General Coordination

Needs

  • An emergency of this complexity and magnitude requires the close coordination of all stakeholders. The interaction with Government and frontline ministries, UN agencies and operational partners is vital in rolling out the multisectoral humanitarian support to complement Government’s interventions.

  • Continuous tracking of response progress, funding availability and resource capacity is key to ensure that critical gaps are identified and dealt with.

  • There is a need for increased coordination and information management under the government-led COVID-19 coordination structure with humanitarian and development partners, including communication of priority needs and gaps under the 10 pillars.

Response

  • A Standing Cabinet Committee, under the stewardship of the Minister for Local Government and Public Works, is tasked with overseeing the Government’s response efforts and coordinates with the humanitarian partners through the office of the UN Resident Coordinator. At the technical and operational level, the Department of Civil Protection (DCP) coordinates the overall Government response with OCHA and UN cluster lead agencies, and interacts with Provincial and District administrations.

  • On 19 March 2020, the Zimbabwe National Preparedness and Response Plan for COVID-19 was launched with an initial eight pillars of coordination, the creation of a national COVID-19 Response Task Force and the formation of the Inter-Ministerial Committee. Overall high-level coordination and planning is led by the Permanent Secretary for the Ministry of Health and Child Care (MOHCC) working with permanent secretaries of other ministries in support of the Inter-ministerial COVID-19 Task force, with weekly high level coordination meetings on Tuesdays in the Emergency Operations Centre. During the reporting week, the Permanent Secretary for MOHCC was appointed as Chief Coordinator of the COVID-19 response in the Office of the President and the Cabinet. 

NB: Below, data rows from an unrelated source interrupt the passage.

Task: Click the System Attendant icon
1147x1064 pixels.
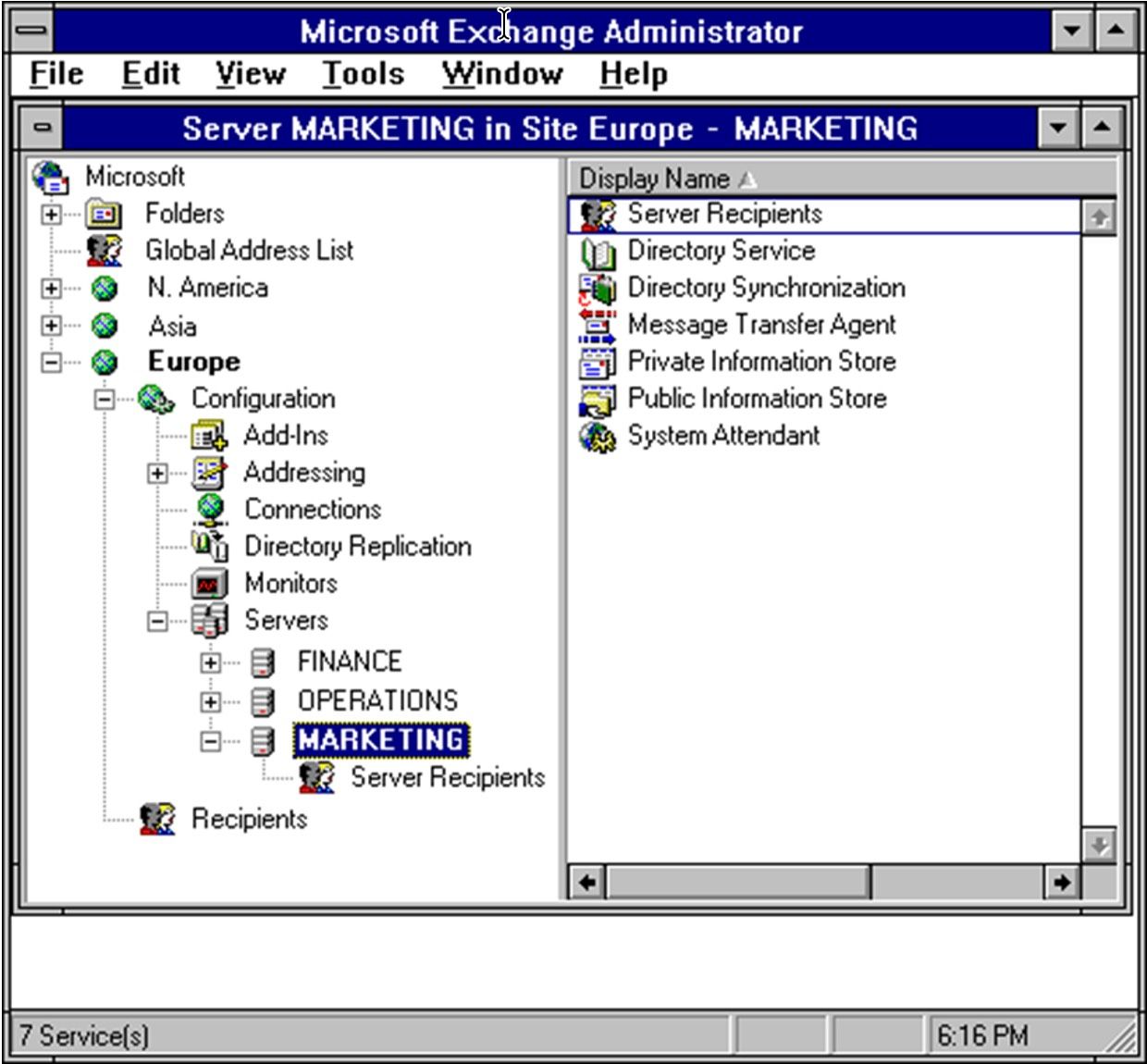Action: 597,436
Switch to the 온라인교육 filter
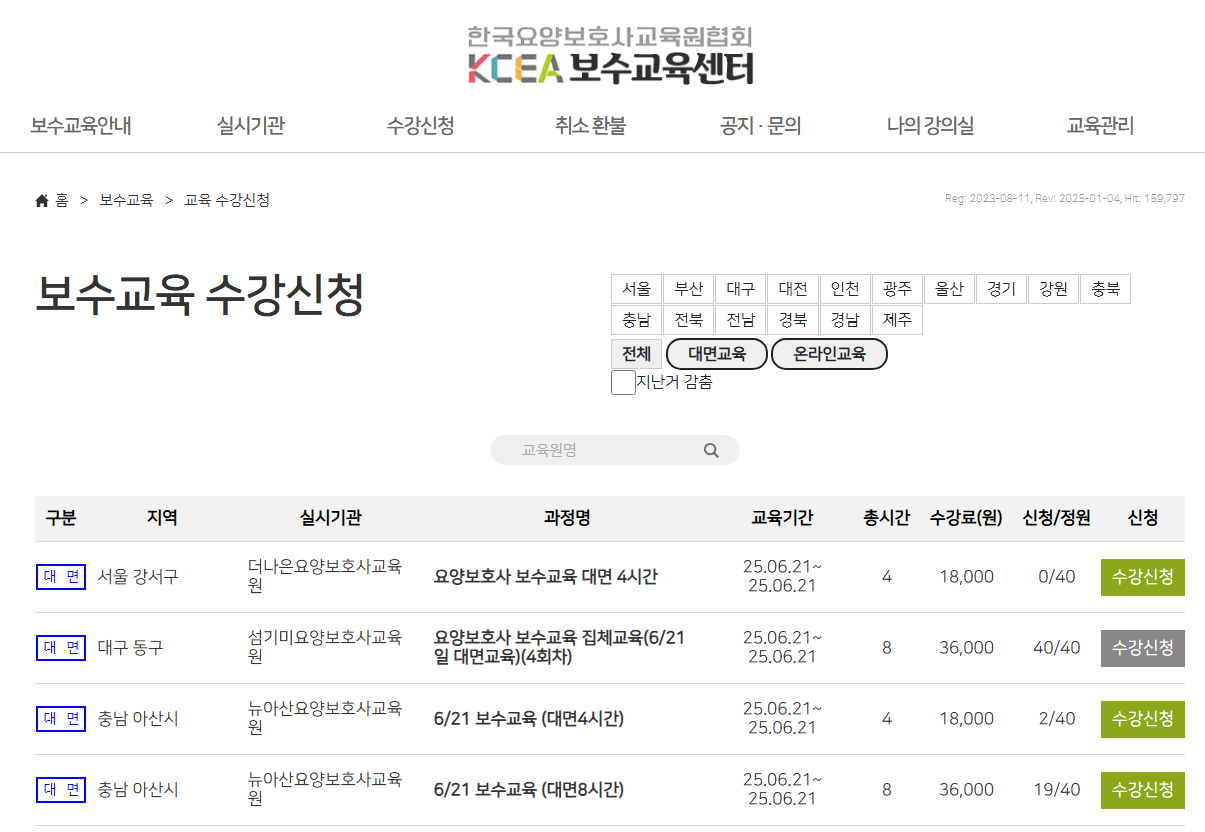The image size is (1205, 832). [x=829, y=353]
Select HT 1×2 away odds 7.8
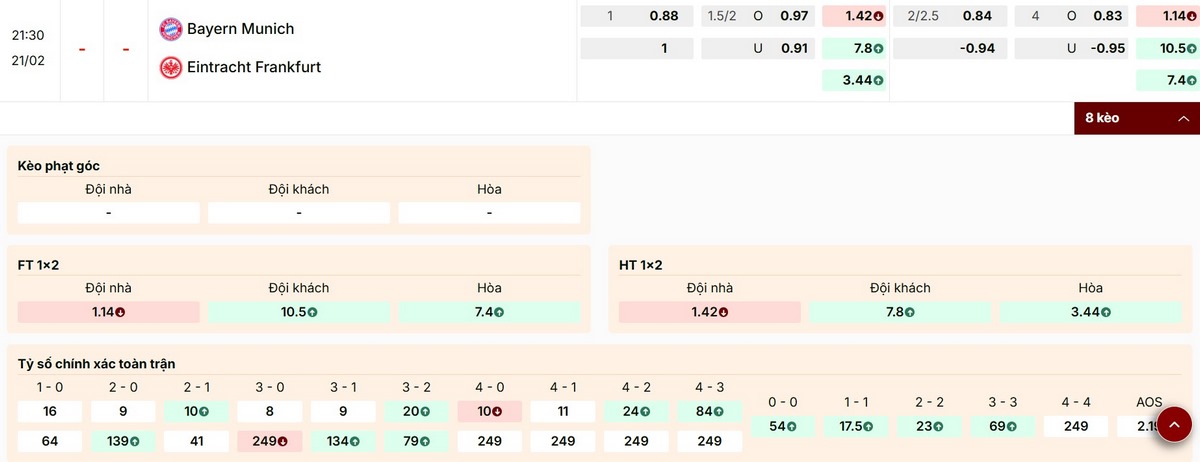Image resolution: width=1200 pixels, height=462 pixels. 900,312
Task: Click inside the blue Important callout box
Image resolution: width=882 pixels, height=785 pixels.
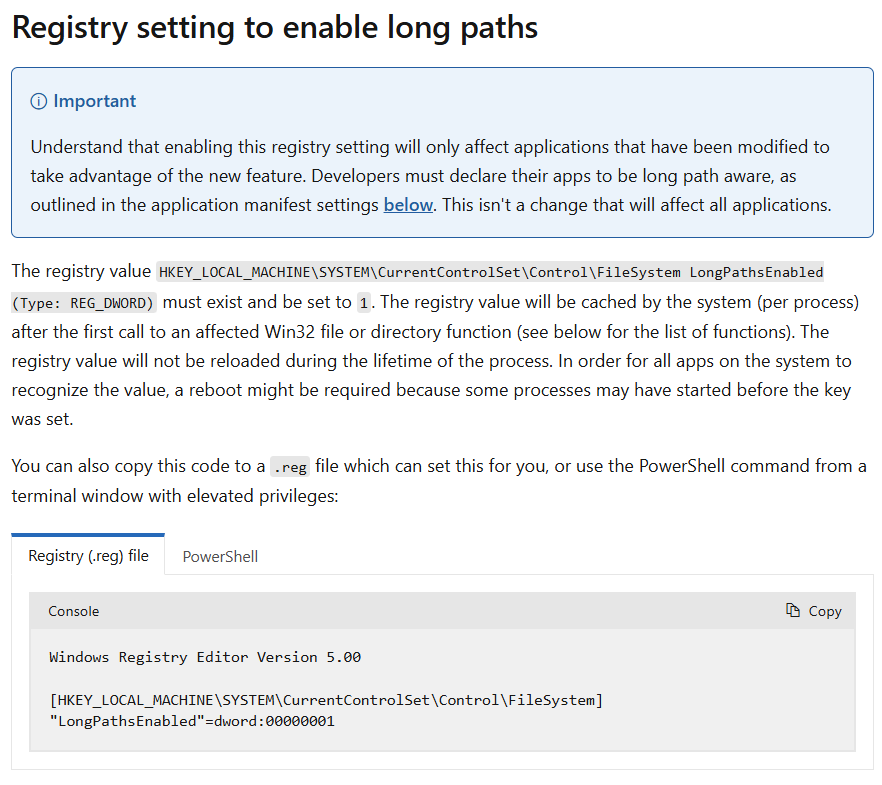Action: pos(440,150)
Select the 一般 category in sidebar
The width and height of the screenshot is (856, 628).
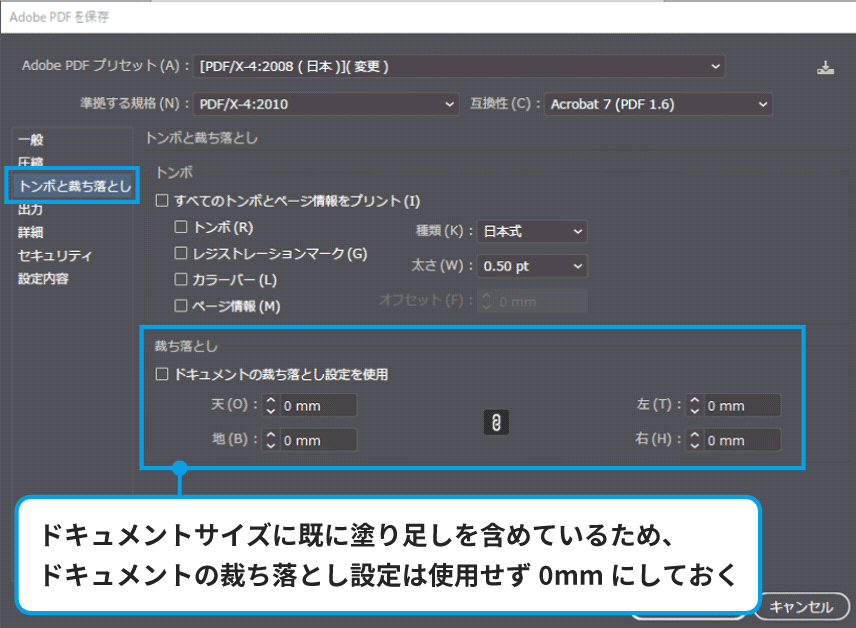(31, 140)
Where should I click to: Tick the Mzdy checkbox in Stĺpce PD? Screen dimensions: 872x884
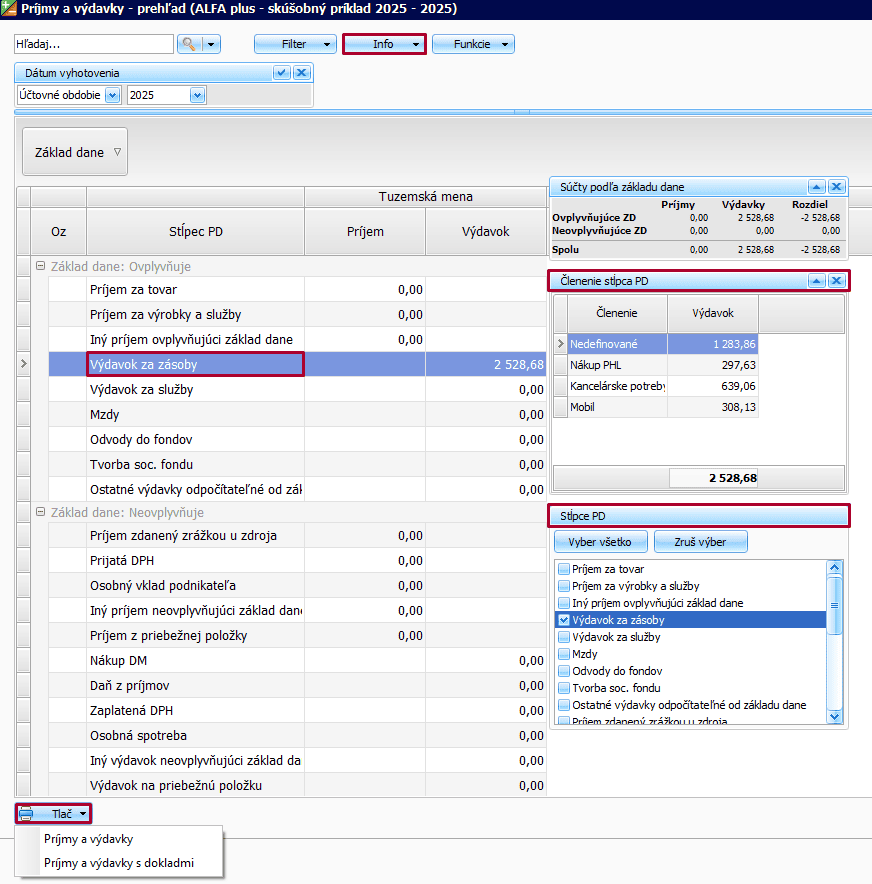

  • On 7 May, a COVID-19 Addendum to the Zimbabwe Humanitarian Response Plan (HRP) was published requiring US$84.9 million to respond to the immediate public health crisis and the secondary impacts of the pandemic on vulnerable people. This is in addition to the $715 million required in the HRP. Zimbabwe has been included in the updated Global Humanitarian Response Plan (GHRP) as one of the countries requiring immediate support for prioritized COVID-19 interventions.

  • Humanitarian partners and donors meet bi-weekly (and ad-hoc if necessary) under the Humanitarian Country Team (HCT), chaired by the UN Resident Coordinator. Individual sectors also meet on a regular basis and are chaired and co-chaired by the relevant line ministries and humanitarian cluster lead agencies. Inter-cluster coordination meetings take place (bi-)weekly chaired by OCHA. Due to the COVID-19, all meetings are being held virtually.

Gaps

  • Only 11 per cent of the total requested has been committed, and this critical funding gap hinders operational coordination of the response.

  • Continuity of coordination personnel/expertise is not assured, and this presents operational difficulty where frequent personnel turnover is required during the HRP time frame.

  • Despite that the nationwide lockdown to curb the spread of COVID-19 ensures the continuity of essential services, including humanitarian cluster activities, implementation and coordination have been constrained.